Work to be completed: Copy out the lines word for word, starting at the line that contains "This screenshot has height=442, width=600." and ending at the last line, with both of those lines included. Leave the pictures out of your copy.

__________________________________________________

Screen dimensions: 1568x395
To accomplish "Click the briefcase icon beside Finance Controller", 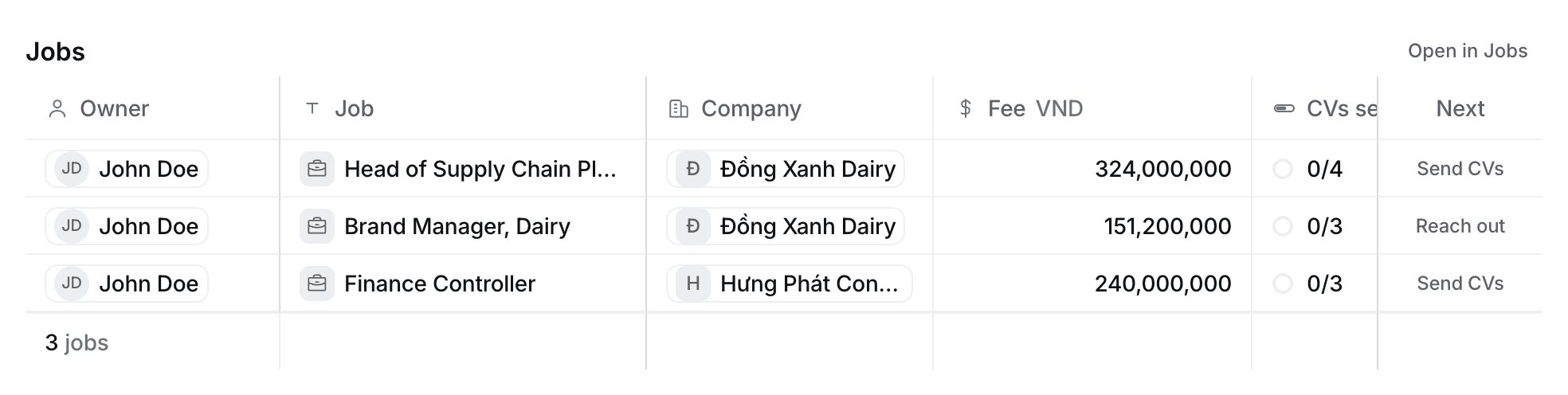I will click(317, 284).
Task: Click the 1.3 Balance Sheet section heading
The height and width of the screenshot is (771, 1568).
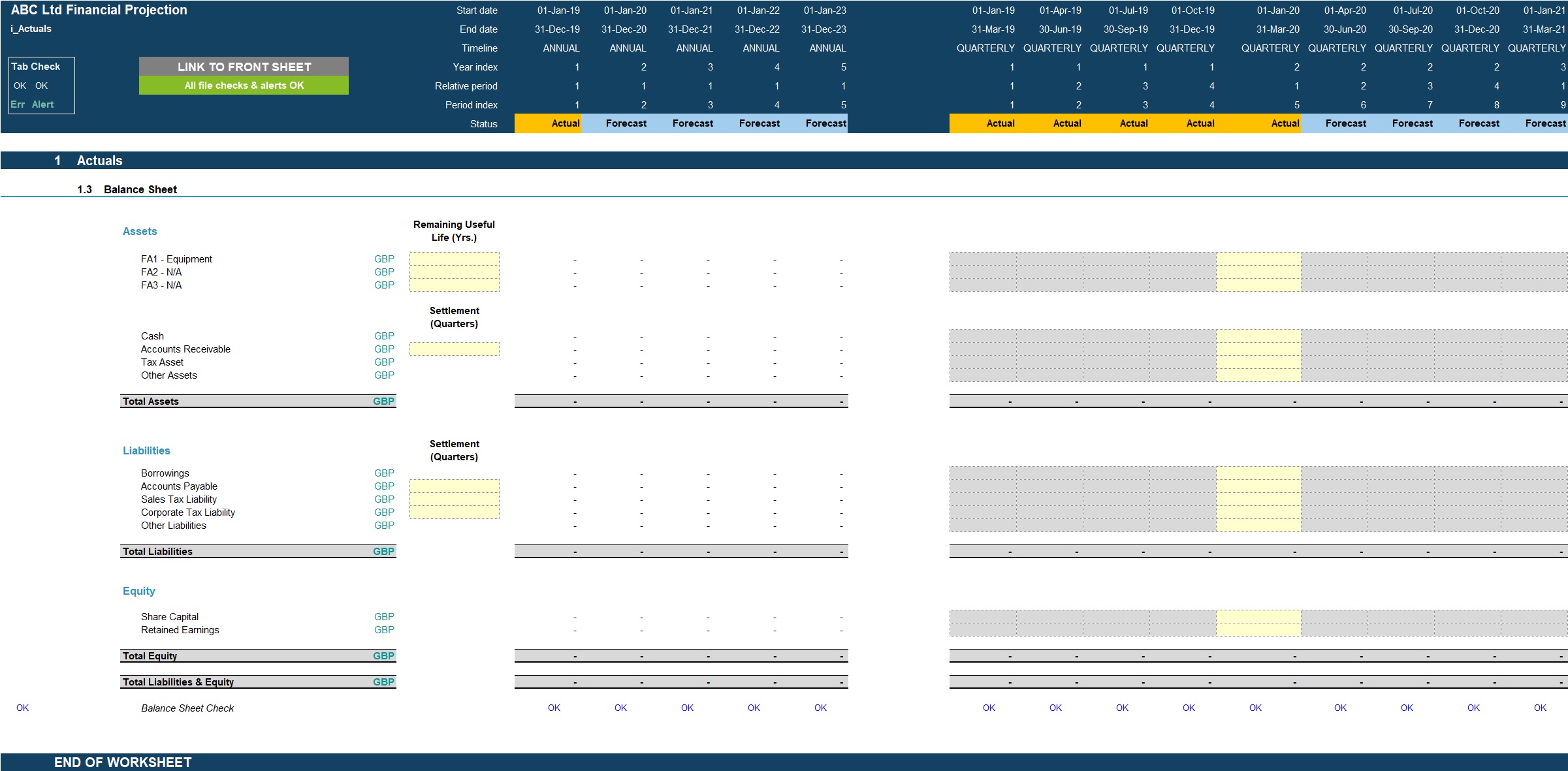Action: [x=140, y=189]
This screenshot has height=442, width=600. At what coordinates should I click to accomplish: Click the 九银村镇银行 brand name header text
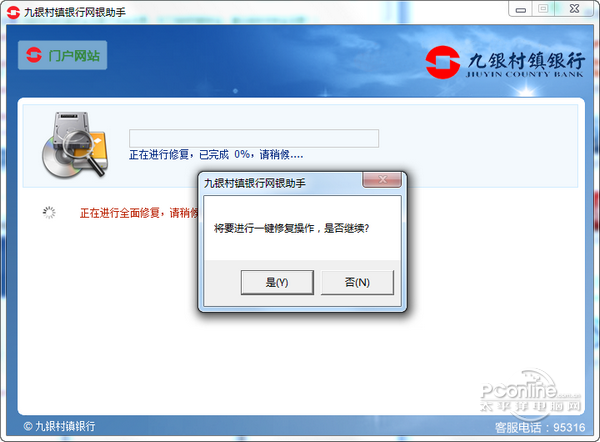pos(527,60)
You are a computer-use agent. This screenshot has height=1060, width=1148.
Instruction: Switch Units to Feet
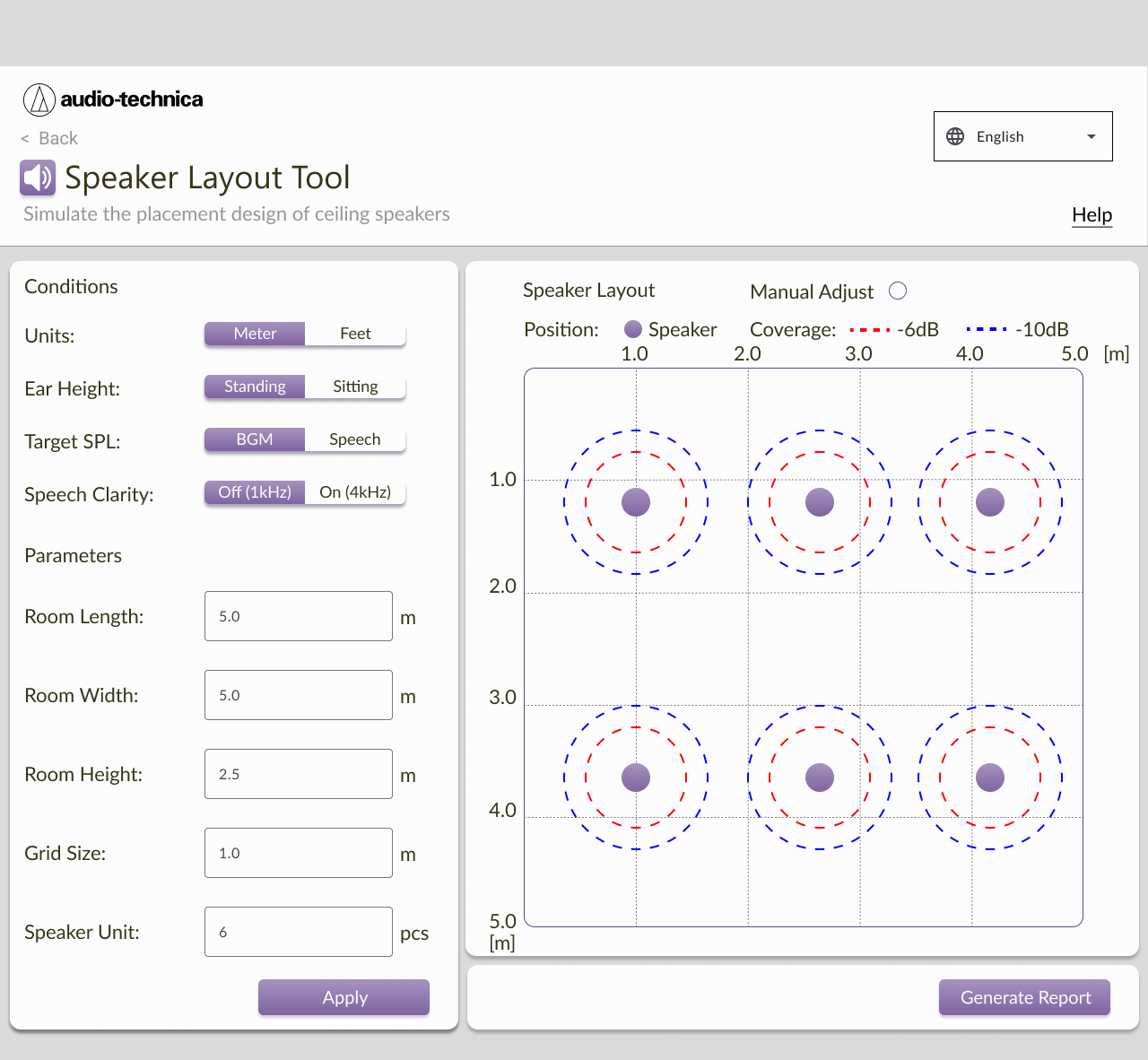click(355, 334)
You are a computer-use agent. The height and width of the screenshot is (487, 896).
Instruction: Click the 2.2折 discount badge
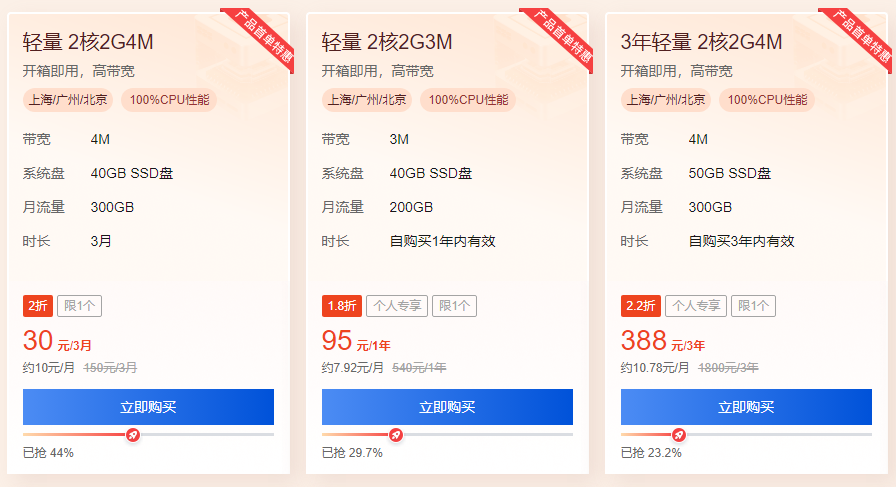tap(640, 306)
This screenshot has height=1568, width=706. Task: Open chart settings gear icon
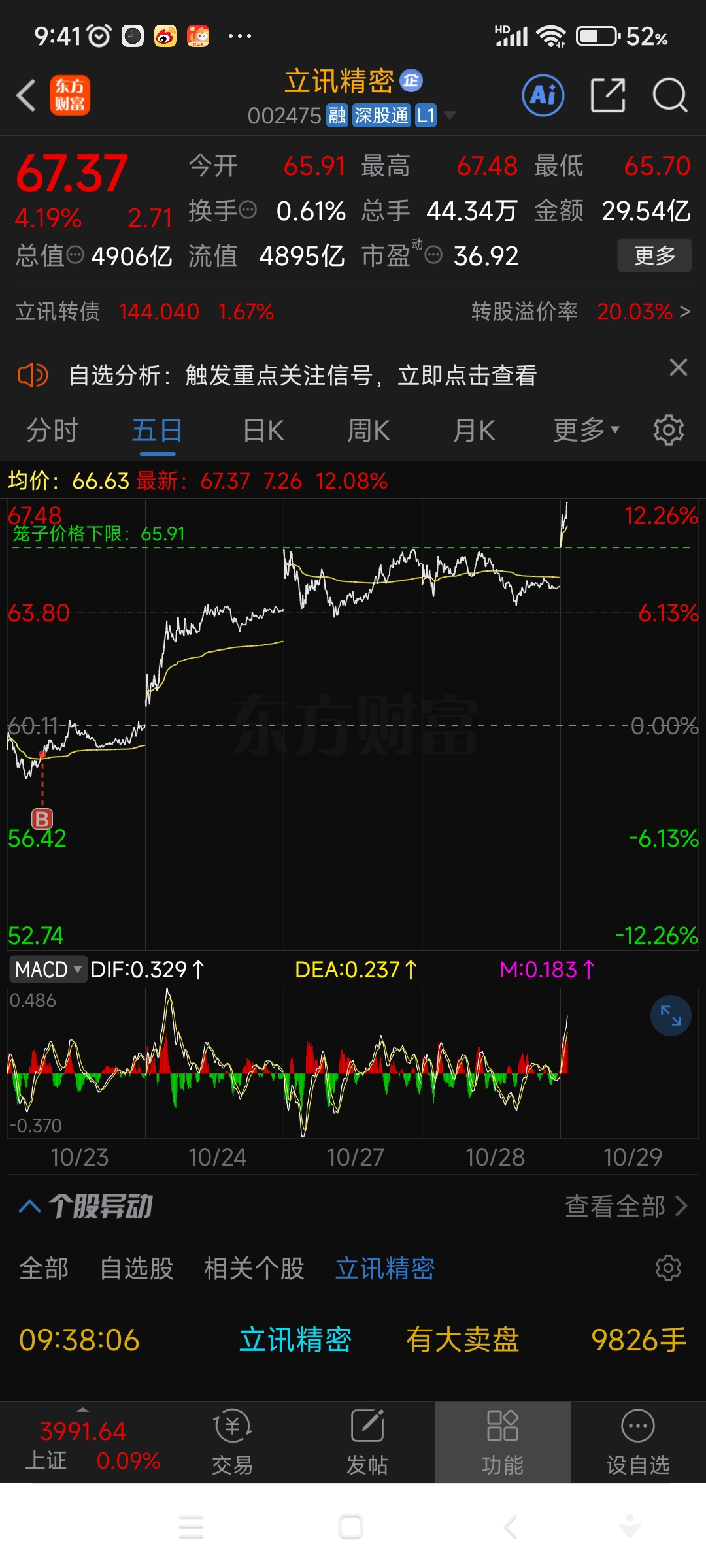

__________________________________________________

Answer to this task:
This screenshot has height=442, width=600. At what coordinates should I click to accomplish: Click the 九银村镇银行 brand name header text
pos(527,60)
You are a computer-use agent. This screenshot has height=1060, width=1148.
Instruction: Switch Units to Feet
click(355, 334)
You are a computer-use agent. The height and width of the screenshot is (487, 896).
Instruction: Click the 2.2折 discount badge
tap(640, 306)
This screenshot has height=1568, width=706. Task: Open chart settings gear icon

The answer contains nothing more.